This morning's example...potentially 7.8 seconds in, but that's just rounding.
Morgan: Mom, Zoe and I bumped heads.
Zoe: And I bumped my forehead.
Me: Seeing as you are both standing here in this room talking to me, and neither of you is actually crying, I think you will live and this was a perfectly pointless conversation.
See, I can't even stand being interupted when I'm doing something I don't like (dishes, exercising, laundry). So interrupting something enjoyable probably causes the sarcasm gene to rear its ugly head pretty damn quick.
Sometimes when I'm home by myself I stand in the shower for 30 minutes, regardless of whether I need one.

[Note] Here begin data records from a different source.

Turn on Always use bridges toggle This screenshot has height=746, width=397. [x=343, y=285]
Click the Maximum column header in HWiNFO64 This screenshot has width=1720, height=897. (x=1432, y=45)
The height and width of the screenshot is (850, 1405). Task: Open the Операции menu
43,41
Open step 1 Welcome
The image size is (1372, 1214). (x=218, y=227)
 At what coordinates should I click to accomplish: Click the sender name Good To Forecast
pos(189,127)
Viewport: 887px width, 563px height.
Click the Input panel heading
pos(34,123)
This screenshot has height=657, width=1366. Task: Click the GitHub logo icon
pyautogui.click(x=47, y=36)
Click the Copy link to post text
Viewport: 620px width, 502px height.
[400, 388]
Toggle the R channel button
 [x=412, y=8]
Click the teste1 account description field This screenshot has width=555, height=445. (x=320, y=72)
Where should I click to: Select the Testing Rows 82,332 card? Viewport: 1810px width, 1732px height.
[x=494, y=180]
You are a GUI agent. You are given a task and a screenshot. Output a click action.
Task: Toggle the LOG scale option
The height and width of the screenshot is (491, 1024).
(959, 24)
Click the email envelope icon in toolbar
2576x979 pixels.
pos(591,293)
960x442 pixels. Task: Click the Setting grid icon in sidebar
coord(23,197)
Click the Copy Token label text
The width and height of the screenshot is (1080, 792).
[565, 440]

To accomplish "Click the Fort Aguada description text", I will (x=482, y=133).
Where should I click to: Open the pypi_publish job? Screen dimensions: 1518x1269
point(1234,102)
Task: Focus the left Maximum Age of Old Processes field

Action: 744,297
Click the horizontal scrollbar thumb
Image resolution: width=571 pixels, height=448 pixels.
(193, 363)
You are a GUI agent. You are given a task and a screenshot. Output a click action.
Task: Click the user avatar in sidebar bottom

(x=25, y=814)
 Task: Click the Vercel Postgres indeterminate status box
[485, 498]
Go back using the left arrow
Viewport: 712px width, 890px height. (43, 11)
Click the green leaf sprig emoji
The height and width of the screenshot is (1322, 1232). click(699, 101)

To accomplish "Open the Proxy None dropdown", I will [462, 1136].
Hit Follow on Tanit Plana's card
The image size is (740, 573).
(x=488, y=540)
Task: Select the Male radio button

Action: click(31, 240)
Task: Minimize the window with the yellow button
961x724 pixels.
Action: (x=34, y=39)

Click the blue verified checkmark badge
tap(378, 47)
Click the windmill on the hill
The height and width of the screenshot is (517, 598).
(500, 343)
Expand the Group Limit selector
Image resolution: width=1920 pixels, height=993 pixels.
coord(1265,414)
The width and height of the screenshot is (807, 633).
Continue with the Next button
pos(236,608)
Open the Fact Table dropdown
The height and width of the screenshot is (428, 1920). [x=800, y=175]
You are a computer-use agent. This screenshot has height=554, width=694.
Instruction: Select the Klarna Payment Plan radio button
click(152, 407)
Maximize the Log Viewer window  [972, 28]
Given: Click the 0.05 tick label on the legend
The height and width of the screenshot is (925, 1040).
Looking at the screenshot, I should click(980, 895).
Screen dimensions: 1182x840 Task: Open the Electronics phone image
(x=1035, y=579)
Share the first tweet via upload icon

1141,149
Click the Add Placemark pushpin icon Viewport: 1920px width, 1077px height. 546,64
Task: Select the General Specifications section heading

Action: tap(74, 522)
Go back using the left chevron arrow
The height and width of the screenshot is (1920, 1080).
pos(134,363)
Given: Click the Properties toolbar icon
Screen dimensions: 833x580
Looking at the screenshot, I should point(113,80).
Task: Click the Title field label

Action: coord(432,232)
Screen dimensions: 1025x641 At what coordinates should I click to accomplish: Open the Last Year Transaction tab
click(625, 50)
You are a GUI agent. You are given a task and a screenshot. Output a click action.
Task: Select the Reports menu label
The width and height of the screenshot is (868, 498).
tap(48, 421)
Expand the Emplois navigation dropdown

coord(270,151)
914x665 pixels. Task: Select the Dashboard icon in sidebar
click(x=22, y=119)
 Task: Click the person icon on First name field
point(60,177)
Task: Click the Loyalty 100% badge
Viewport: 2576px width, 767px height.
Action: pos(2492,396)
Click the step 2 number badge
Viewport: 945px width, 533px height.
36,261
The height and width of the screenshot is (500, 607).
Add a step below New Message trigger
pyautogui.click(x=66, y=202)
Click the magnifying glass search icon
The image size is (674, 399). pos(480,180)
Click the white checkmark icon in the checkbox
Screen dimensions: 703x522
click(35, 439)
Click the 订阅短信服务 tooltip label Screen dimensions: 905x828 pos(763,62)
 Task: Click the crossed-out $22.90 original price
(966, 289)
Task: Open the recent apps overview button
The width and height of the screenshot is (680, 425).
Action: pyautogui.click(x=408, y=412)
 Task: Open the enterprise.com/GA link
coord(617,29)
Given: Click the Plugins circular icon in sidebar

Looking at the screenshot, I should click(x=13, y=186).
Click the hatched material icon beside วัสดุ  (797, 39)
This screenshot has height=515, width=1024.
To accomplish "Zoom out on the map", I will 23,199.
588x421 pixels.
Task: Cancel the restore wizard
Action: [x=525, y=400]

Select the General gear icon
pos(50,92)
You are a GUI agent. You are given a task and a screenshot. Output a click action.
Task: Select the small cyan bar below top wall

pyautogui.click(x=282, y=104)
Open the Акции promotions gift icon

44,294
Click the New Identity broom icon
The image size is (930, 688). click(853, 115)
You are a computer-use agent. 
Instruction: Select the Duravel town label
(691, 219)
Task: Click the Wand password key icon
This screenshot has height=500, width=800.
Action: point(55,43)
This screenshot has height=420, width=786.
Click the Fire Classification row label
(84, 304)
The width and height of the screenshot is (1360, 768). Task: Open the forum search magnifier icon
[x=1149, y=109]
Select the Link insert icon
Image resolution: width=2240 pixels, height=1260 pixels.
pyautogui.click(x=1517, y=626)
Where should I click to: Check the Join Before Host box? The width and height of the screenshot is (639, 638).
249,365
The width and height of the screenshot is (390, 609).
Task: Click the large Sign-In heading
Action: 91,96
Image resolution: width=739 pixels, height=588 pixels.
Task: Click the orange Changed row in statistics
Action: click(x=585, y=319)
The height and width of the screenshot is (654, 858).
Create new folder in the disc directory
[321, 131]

Silence is golden. (Until I start singing show tunes, that is.)
Here are some of the more common shower interuptions and my responses, ranging from mild to Evil Queen depending on how many times I have been asked the question that day.
- Do you see the sink and drinking cup behind you, or did it disappear?
- Stick your head in the shower and open your mouth.
- Go check Potter's water dish. (I would actually never use this one on Zoe, because there is a 75% chance she would take me up on it.)
- I guess you will just dehydrate then.
"Do you know where my _________ is?"
- Where did you leave it? (I think this one is actually kind of helpful.)
- Pretend I'm dead...what would you do?
- No, but when I find it, I'm going to throw it in the trash.
"Zoe/Morgan has done something mildly annoying, but I'm going to act like it is the end of the world and wish she had never been born."
- Go to your room. (That's it. Tattling is almost worse than interupting.)